WORK TASK:
Restate every record that follows, keeping it exact.

------------------------------------------------------------

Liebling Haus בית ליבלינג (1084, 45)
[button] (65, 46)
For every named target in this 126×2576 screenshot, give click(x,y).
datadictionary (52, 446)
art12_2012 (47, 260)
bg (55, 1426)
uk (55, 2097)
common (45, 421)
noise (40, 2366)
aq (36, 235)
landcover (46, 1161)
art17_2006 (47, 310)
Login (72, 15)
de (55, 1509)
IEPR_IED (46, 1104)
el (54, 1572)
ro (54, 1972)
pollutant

------------------------------------------------------------

OUTPUT FOR THIS EXERCISE:
Liebling Haus בית ליבלינג (1084, 45)
[button] (65, 46)
For every named target in this 126×2576 screenshot, give click(x,y).
datadictionary (52, 446)
art12_2012 (47, 260)
bg (55, 1426)
uk (55, 2097)
common (45, 421)
noise (40, 2366)
aq (36, 235)
landcover (46, 1161)
art17_2006 (47, 310)
Login (72, 15)
de (55, 1509)
IEPR_IED (46, 1104)
el (54, 1572)
ro (54, 1972)
pollutant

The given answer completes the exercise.